== WORK REQUIRED ==
Word for word, return the entries listed below.

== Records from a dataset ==
⁂

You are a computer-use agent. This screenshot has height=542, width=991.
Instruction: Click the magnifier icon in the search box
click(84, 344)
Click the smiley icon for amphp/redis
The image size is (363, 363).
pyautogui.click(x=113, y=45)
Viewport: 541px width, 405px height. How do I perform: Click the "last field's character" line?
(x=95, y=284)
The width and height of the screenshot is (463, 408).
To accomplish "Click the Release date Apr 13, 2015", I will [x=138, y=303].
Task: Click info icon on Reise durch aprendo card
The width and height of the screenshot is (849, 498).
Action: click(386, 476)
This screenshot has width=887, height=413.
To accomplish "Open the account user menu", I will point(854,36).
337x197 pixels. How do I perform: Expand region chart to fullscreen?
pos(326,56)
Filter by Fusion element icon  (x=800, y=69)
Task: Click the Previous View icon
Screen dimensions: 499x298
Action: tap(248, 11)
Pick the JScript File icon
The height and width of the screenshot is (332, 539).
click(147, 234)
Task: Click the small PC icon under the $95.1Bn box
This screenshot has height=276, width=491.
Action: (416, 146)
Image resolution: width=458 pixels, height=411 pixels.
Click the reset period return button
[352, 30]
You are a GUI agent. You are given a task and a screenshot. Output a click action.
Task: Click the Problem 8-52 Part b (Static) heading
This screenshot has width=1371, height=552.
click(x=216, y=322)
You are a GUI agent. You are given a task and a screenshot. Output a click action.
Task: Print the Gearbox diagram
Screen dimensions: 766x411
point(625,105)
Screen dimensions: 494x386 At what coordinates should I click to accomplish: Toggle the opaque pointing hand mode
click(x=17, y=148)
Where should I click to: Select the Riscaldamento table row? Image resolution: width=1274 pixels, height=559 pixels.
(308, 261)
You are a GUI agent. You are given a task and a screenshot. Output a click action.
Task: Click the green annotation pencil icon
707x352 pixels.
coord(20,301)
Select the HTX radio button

⁂

== TASK ANSWER ==
You are a computer-use agent. This screenshot has height=542, width=991.
Instruction: Click the magnifier icon in the search box
click(84, 344)
Click the smiley icon for amphp/redis
The image size is (363, 363).
pyautogui.click(x=113, y=45)
Viewport: 541px width, 405px height. How do I perform: Click the "last field's character" line?
(x=95, y=284)
The width and height of the screenshot is (463, 408).
To accomplish "Click the Release date Apr 13, 2015", I will [x=138, y=303].
Task: Click info icon on Reise durch aprendo card
The width and height of the screenshot is (849, 498).
Action: click(386, 476)
This screenshot has width=887, height=413.
To accomplish "Open the account user menu", I will point(854,36).
337x197 pixels. How do I perform: Expand region chart to fullscreen?
pos(326,56)
Filter by Fusion element icon  (x=800, y=69)
Task: Click the Previous View icon
Screen dimensions: 499x298
Action: tap(248, 11)
Pick the JScript File icon
The height and width of the screenshot is (332, 539).
click(147, 234)
Task: Click the small PC icon under the $95.1Bn box
This screenshot has height=276, width=491.
Action: (416, 146)
Image resolution: width=458 pixels, height=411 pixels.
Click the reset period return button
[352, 30]
You are a GUI agent. You are given a task and a screenshot. Output a click action.
Task: Click the Problem 8-52 Part b (Static) heading
This screenshot has width=1371, height=552.
click(x=216, y=322)
You are a GUI agent. You are given a task and a screenshot. Output a click action.
Task: Print the Gearbox diagram
Screen dimensions: 766x411
point(625,105)
Screen dimensions: 494x386 At what coordinates should I click to accomplish: Toggle the opaque pointing hand mode
click(x=17, y=148)
Where should I click to: Select the Riscaldamento table row? Image resolution: width=1274 pixels, height=559 pixels.
(308, 261)
You are a GUI agent. You are given a task and a screenshot. Output a click action.
Task: Click the green annotation pencil icon
707x352 pixels.
coord(20,301)
Select the HTX radio button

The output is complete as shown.